Fatigue life of metals with particular reference to nonlinear damage accumulation under variable amplitude loading

Fatigue in engineering components and structures subjected to cyclic loading is characterised by the process of accumulation of damage over a period of time. This phenomenon of damage accumulation could potentially lead to catastrophic failures. Unfortunately the occurrence of such failures is difficult to predict due to a limited understanding of the fatigue process particularly under variable amplitude loading (VAL). Fatigue life of metals is usually determined from linear damage rule (LDR) that offers sufficient level of conservatism and accuracy, particularly for high cycle fatigue (HCF) loading blocks typified by magnitudes of stresses well within elastic limit and period exceeding millions of cycles.
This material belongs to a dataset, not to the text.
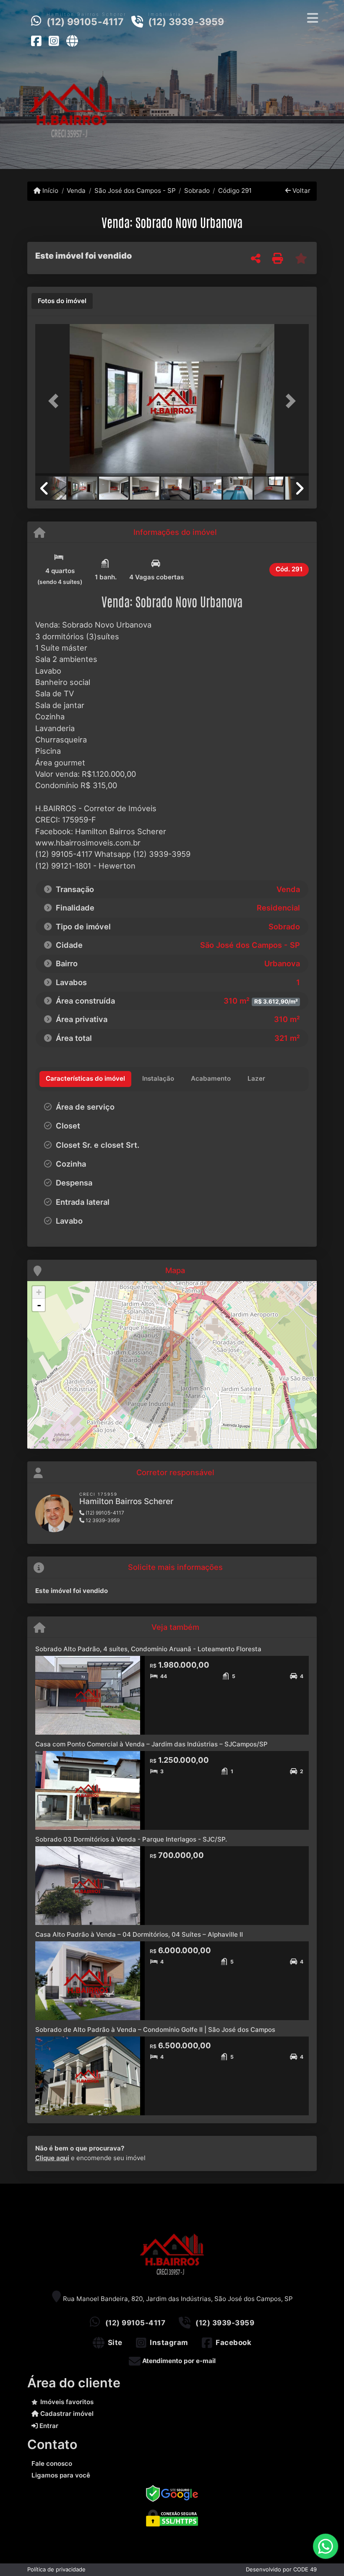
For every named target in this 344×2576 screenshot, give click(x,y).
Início (49, 191)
However, for low cycle fatigue (LCF) associated with a relatively small number of high amplitude load cycles causing bulk plastic strain, the damage process is affected by the amplitude and sequence of plastic strain. Past attempts to apply the LDR to predict fatigue life for LCF have been largely unsuccessful. Irrespective of the various modifications proposed, the LDR has failed to capture the nonlinear accumulation of damage observed for certain load sequences within VAL spectra, where at least a portion of the loads cause plastic strain. Amongst the variety of LCF life prediction models proposed in the literature, those based on the energy approach of continuum damage mechanics (CDM) provide significant scope to further the development as they conform to the principles of thermodynamics and hysteretic energy dissipation. This thesis presents an energy based nonlinear damage accumulation (NLDA) model that utilises the CDM concept and a cumulative damage parameter to account for nonlinear damage accumulation under VAL. The fatigue life predictions of the NLDA model for metals subjected to constant, high amplitude, strain controlled loading, compare well with the experimental data reported in the literature. The nonlinear capability of the NLDA model has been demonstrated using a well established two-step block -loading test.